* Work to do *
Copy every one of the records below verbatim, line by line.

* Stored entries *
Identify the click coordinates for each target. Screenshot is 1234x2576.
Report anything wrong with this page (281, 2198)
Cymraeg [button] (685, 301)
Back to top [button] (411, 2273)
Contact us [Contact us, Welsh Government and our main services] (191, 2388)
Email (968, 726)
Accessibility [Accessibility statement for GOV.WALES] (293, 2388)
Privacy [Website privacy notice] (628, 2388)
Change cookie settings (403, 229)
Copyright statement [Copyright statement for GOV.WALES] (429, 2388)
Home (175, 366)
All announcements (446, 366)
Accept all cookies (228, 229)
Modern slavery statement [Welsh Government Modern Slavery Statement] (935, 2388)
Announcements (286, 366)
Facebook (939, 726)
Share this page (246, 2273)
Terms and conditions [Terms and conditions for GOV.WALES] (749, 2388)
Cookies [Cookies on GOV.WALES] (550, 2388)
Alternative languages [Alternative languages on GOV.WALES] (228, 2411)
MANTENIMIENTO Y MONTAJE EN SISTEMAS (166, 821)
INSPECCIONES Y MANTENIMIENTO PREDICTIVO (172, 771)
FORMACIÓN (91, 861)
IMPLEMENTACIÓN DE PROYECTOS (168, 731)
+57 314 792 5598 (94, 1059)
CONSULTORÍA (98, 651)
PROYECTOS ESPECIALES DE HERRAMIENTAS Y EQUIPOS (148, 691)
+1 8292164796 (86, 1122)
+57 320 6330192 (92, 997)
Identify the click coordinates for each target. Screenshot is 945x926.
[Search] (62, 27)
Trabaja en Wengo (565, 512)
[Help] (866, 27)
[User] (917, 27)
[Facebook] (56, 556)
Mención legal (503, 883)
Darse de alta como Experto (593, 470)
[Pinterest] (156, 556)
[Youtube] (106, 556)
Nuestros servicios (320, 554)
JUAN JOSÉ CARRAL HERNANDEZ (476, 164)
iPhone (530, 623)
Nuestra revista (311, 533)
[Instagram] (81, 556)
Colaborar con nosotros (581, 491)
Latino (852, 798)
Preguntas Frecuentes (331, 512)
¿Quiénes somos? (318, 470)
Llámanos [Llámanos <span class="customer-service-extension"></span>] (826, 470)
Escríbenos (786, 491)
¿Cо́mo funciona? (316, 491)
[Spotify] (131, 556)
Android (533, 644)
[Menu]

* Answer below *
Identify the click coordinates for each target. Screenshot is 1234x2576.
Report anything wrong with this page (281, 2198)
Cymraeg [button] (685, 301)
Back to top [button] (411, 2273)
Contact us [Contact us, Welsh Government and our main services] (191, 2388)
Email (968, 726)
Accessibility [Accessibility statement for GOV.WALES] (293, 2388)
Privacy [Website privacy notice] (628, 2388)
Change cookie settings (403, 229)
Copyright statement [Copyright statement for GOV.WALES] (429, 2388)
Home (175, 366)
All announcements (446, 366)
Accept all cookies (228, 229)
Modern slavery statement [Welsh Government Modern Slavery Statement] (935, 2388)
Announcements (286, 366)
Facebook (939, 726)
Share this page (246, 2273)
Terms and conditions [Terms and conditions for GOV.WALES] (749, 2388)
Cookies [Cookies on GOV.WALES] (550, 2388)
Alternative languages [Alternative languages on GOV.WALES] (228, 2411)
MANTENIMIENTO Y MONTAJE EN SISTEMAS (166, 821)
INSPECCIONES Y MANTENIMIENTO PREDICTIVO (172, 771)
FORMACIÓN (91, 861)
IMPLEMENTACIÓN DE PROYECTOS (168, 731)
+57 314 792 5598 (94, 1059)
CONSULTORÍA (98, 651)
PROYECTOS ESPECIALES DE HERRAMIENTAS Y EQUIPOS (148, 691)
+1 8292164796 (86, 1122)
+57 320 6330192 (92, 997)
Identify the click coordinates for each target. Screenshot is 945x926.
[Search] (62, 27)
Trabaja en Wengo (565, 512)
[Help] (866, 27)
[User] (917, 27)
[Facebook] (56, 556)
Mención legal (503, 883)
Darse de alta como Experto (593, 470)
[Pinterest] (156, 556)
[Youtube] (106, 556)
Nuestros servicios (320, 554)
JUAN JOSÉ CARRAL HERNANDEZ (476, 164)
iPhone (530, 623)
Nuestra revista (311, 533)
[Instagram] (81, 556)
Colaborar con nosotros (581, 491)
Latino (852, 798)
Preguntas Frecuentes (331, 512)
¿Quiénes somos? (318, 470)
Llámanos [Llámanos <span class="customer-service-extension"></span>] (826, 470)
Escríbenos (786, 491)
¿Cо́mo funciona? (316, 491)
[Spotify] (131, 556)
Android (533, 644)
[Menu]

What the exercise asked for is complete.